Woodland Warriors Review

It might seem a little hard to fathom that the creator of Barbarians of Lemuria, one of the most unapologetically sword & sorcery games I can recall, would also craft a game based around the idea of medieval animal adventures, in the same vein as the late Brian Jacques and his Redwall series of novels, but here it is.

Woodland Warriors, the 114-page core rulebook by Simon Washbourne, is a game that tries to emulate Jacques light-hearted yet serious setting with a trimmed down D&D ruleset. Or, more specifically, the 0E retroclone Swords & Wizardry. Except it does away with most of the S&W base to create something that seems a lot like D&D, but using only d6s and simplifying virtually everything.

Instead of your usual fantasy races you have hedgehogs, squirrels, moles, mice, and badgers. Each has interesting abilities, from a Badger's Rage attack, to the Hedgehog's natural armor.

As for classes, well it's pretty much standard D&D with some name changes. Warriors, scouts, friars (in place of clerics), and wizards. They each do about what you would expect from the names.

In fact, the entire thing would feel like just D&D with animals, but for a few key differences.

For instance, this is now your Dwarf.

Mainly, everything is handled with a plain old d6 instead of the classic d20. From an armor class that can range from 2 to 6 (with a handful of opportunities to push it to 7), to your attack die, saving throws, and hitpoints, everything is done with a d6. This radically changes the way the game flows, altering the odds on everything. It makes combat even shorter and makes saving throws a little more tense.

Of course, this means there is very little mechanical customization of characters. There is no laundry list of skills, just a handful of special abilities that each class can do (from incredible feats of jumping, to tunneling, and things of that sort).

Other things that make WW stand out from D&D include a very lenient death system where, unlike most iterations of 0E, you don't die after being reduced to less than 0 hitpoints. Instead you have to fail two additional rolls for your character to expire, meaning almost no character will die from a single instance of bad luck.

Combat is also different, with each combatant rolling a number of d6s equal to his/her level to mark multiple attacks, or burning off one or two dice attack dice to add an extra bonus to a single attack roll. It helps add some strategy to the otherwise simple combat by asking players if they should take the extra attacks or go for a guaranteed hit.

It also does away with even the vaguest hint of an alignment system. All PCs are good and all their foes are evil.

While this might seem a broad generalization, it does fit with the overall theme of the game, which is that of light-hearted adventure. It's a game that tries to be simple enough even for children to grasp and run, yet detailed enough for adults more used to deeper systems.

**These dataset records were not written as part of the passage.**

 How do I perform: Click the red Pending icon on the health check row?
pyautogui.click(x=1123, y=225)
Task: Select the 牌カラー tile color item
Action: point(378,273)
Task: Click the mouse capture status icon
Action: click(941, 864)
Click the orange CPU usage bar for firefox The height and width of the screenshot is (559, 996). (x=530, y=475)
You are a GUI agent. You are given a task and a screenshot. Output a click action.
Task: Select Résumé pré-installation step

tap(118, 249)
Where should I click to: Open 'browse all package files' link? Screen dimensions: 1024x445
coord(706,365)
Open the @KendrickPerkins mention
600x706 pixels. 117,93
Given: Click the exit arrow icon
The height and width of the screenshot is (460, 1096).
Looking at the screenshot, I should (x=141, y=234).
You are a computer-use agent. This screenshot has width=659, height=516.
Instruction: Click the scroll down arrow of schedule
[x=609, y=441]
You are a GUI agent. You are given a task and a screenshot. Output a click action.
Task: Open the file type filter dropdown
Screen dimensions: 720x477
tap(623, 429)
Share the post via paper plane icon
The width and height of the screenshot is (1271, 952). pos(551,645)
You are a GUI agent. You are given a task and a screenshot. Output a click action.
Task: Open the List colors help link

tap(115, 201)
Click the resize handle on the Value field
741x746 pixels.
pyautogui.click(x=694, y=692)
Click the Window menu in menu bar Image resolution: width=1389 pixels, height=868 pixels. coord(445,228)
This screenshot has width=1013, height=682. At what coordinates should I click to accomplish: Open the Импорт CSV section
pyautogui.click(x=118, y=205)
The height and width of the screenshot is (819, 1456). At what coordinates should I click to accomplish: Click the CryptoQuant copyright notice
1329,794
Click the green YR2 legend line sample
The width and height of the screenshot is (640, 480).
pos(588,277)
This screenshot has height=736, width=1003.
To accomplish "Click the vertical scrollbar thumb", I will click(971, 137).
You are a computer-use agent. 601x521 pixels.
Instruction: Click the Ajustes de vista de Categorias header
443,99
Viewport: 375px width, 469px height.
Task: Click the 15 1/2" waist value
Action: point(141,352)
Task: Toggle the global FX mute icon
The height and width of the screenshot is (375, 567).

It doesn't always work perfectly, but for the most part it played solidly. I don't think I actually needed to look up a single rule while GM-ing and found dropping in NPCs to be a breeze.

Essentially, pick an animal, add a sword, and bam! You're done.

The pdf file (which is what I am using as reference) is clean and well-formatted for the most part. It is single-column with a large font, making it easy to read. There is not an overabundance of artwork, though Darrel Miller's illustrations of woodland adventurers proves to be very setting appropriate.

The book contains a limited beastiary and spell list, keeping it short and simple, but the rules make it a snap to add new content. And older edition D&D content could probably be ported with a minimum of effort.

It also contains a nice setting with plenty of plot seeds, a lovely map, and one sample adventure.

So is Woodland Warriors for everyone? No, probably not. But I've played several games with young players and with adults and both had fun. If you can tolerate the animal-based setting, and don't have any hangups about using a sole d6 for your gaming, I would heartily recommend Woodland Warriors.

There are also three expansion books, two of which I will talk about next week.

You can buy Woodland Warriors for $5.00USD at rpgnow.com, for $12.00USD in a bundle pack with its expansions, or in print for $13.16USD at lulu.com.


  1. Captain ResponsibleFebruary 24, 2012

    Glad to see a real review of this game -- and it's good to know that it's getting played.  I haven't DM'd in more than 10 years, but I've got a table full of of kids showing up on Saturdays, learning how to follow rules, roll dice, and create characters that are fun to play.  Thanks for pointing out that older D&D material can be translated to the setting with minimal effort -- it's been working for me, thankfully.  Oh, and I think the moles are more like dwarves than the hedgehogs are... but that's just my opinion.  Cheers!